- The Washington Times - Sunday, May 8, 2005

Donald L. Ivers had been named chief judge of the U.S. Court of Appeals for Veterans Claims, the nation’s only court that interprets and applies the laws that affect veterans and their survivors.

Formed by Congress in 1988, the U.S. Court of Appeals for Veterans Claims, or CAVC, is separate from the Department of Veterans Affairs. CAVC was created as a place for veterans to appeal decisions made by the VA, including benefits and disability ratings.

Judge Ivers, 64, was appointed to CAVC in 1990 by President Bush as a senior judge and took over as chief judge earlier this month when Chief Judge Kenneth Kramer retired.

“I am honored to lead the court in providing justice to veterans in an era when the nation’s veterans are increasing in numbers and Americans are daily reminded of the great sacrifices members of the armed forces are making on our behalf,” Judge Ivers said.

Judge Ivers wears many hats when it comes to his duties as chief judge. In addition to deciding cases, he oversees the court’s budget, presides over meetings of the board of judges, supervises the clerk of the court and represents the court before Congress.

He said his biggest challenge will be informing people about CAVC and what it does.

“One of our biggest problems is that people forget that this court is not part of the VA,” he said.

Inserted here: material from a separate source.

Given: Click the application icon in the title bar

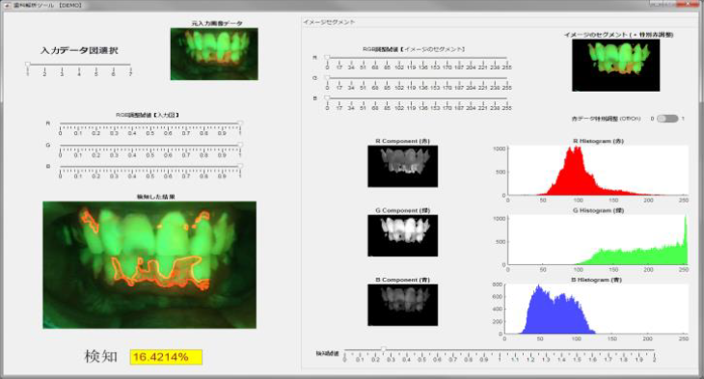Looking at the screenshot, I should coord(7,6).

He has raised public awareness of CAVC by increasing the court’s outreach to law schools and veterans organizations, and continuing the fight for a permanent courthouse.

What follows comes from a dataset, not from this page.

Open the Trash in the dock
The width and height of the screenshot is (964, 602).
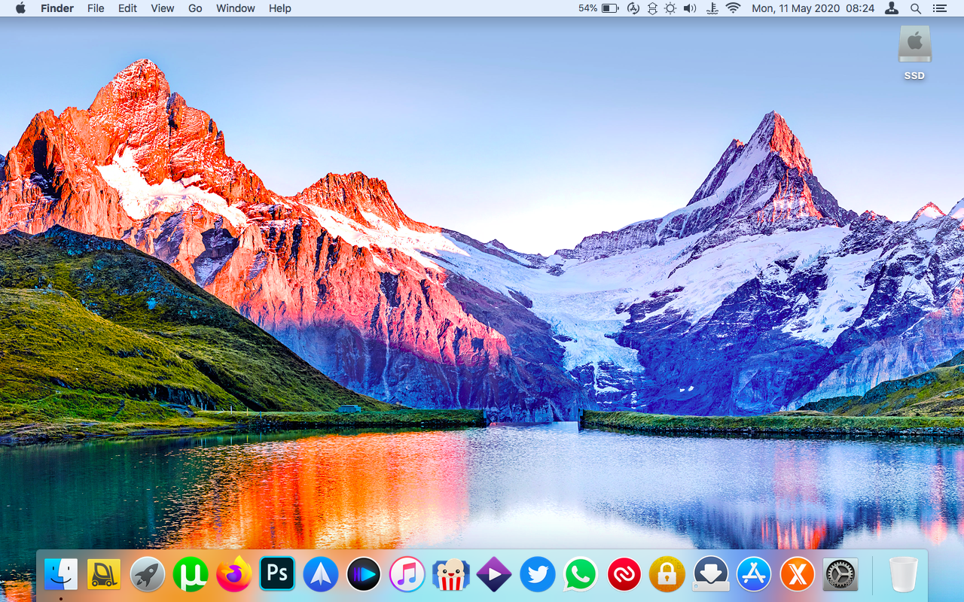(903, 575)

“The courthouse would be huge because veterans could look to the courthouse and say that’s where they are taken care of,” he said.

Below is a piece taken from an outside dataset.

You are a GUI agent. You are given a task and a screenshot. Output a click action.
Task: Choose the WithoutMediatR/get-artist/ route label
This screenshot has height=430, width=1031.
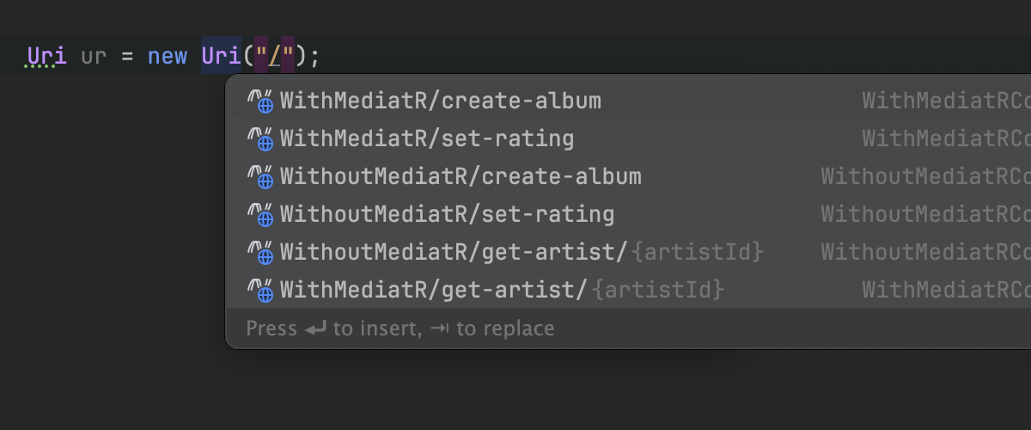455,253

Mr. Bush’s nomination form said Judge Ivers’ experience with the military made him an ideal candidate for both judge and chief judge of CAVC. He served on active duty in the U.S. Army from 1963 to 1968 and was stationed in Germany and Vietnam.

He retired from the U.S. Army Reserves in 1992 as a lieutenant colonel and was awarded numerous medals, including the Bronze Star.

Judge Ivers has served as chief counsel of the Federal Highway Administration and the Republican National Committee, as chairman of the Safety Review Task Force and as counselor to the secretary of transportation.

He is married and the father of three children.